Obese Asthmatics Overuse Rescue Medications

October 23, 2014
Katie Eder, Senior Editor

As a result of confusing sensations of breathlessness with asthma symptoms, overweight and obese children tend to report poorer asthma control and overuse rescue medications.

As a result of confusing sensations of breathlessness with asthma symptoms, overweight and obese children tend to report poorer asthma control and overuse rescue medications, new research published online on October 14, 2014, in the Journal of Allergy and Clinical Immunology suggests.

Across 3 clinic visits, Jason E. Lang, MD, MPH, a physician and researcher at Nemours Children’s Hospital in Orlando, Florida, and his colleagues reviewed the lung function, treatment use, symptom patterns, and asthma-related quality of life of 58 children aged 10 to 17 years with early-onset, persistent asthma who received daily controller treatment.

After grouping the children by body mass index (BMI), the researchers found the subjects who were overweight or obese reported clinically worse asthma symptoms than their leaner counterparts. Moreover, the overweight and obese children more often reported shortness of breath and less often reported cough, and their gastroesophageal reflux disease (GERD) scores were higher.

In mistaking their dyspnea and GERD for asthma, the overweight and obese children engaged in greater short-acting beta-agonist (SABA) use than the lean subjects, the researchers found.

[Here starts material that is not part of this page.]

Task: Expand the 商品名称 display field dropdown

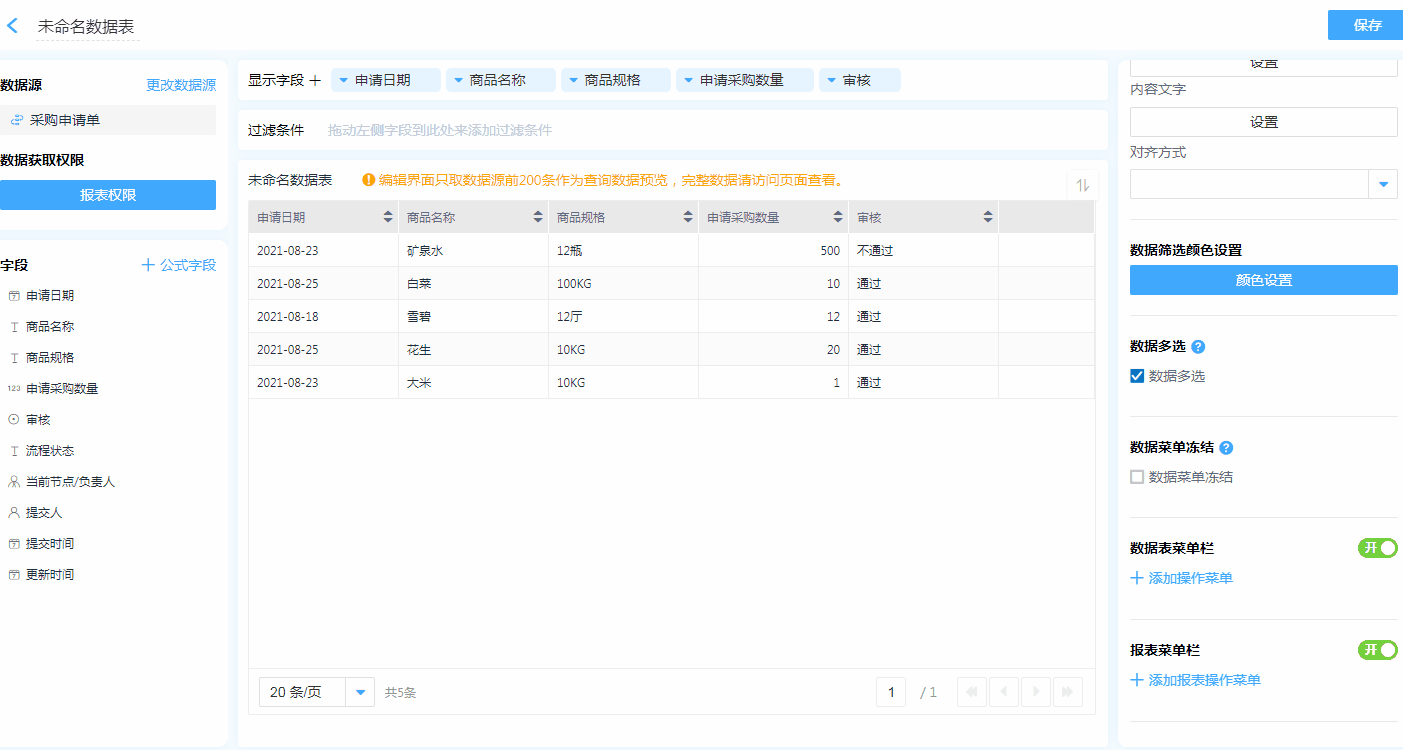Action: (x=458, y=80)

“These data suggest that overweight/obese children with asthma, on average, experience and report asthma differently than do lean children and that the greater obesity-related poor asthma control is driven to a large extent by shortness of breath and self-medication with SABAs,” the study authors concluded. “These excess symptoms may not stem technically from asthma but, rather, from obesity-related sequelae, such as GERD, chest restriction, or excess demand on the respiratory system. Instead of obesity-related GERD and chest restriction mediating worse asthma, these processes may cause dyspnea, which is confused for asthma and leads to worse patient-reported asthma control scores.”

The researchers noted that SABA overuse among obese children with asthma has been shown to reduce lower esophageal sphincter tone, which perpetuates a cycle of GERD, chest symptoms, and further SABA use.

“Obese children with asthma need to develop a greater understanding of the distinct feeling of breathlessness in order to avoid not just unnecessary medication use, but also the anxiety, reduced quality of life, and health care utilization that come along with this misunderstood symptom,” Dr. Lang said in a press release. “Alleviating this overuse of rescue medications could likely also lessen other symptoms obese children with asthma are impacted by, including most notably acid reflux.”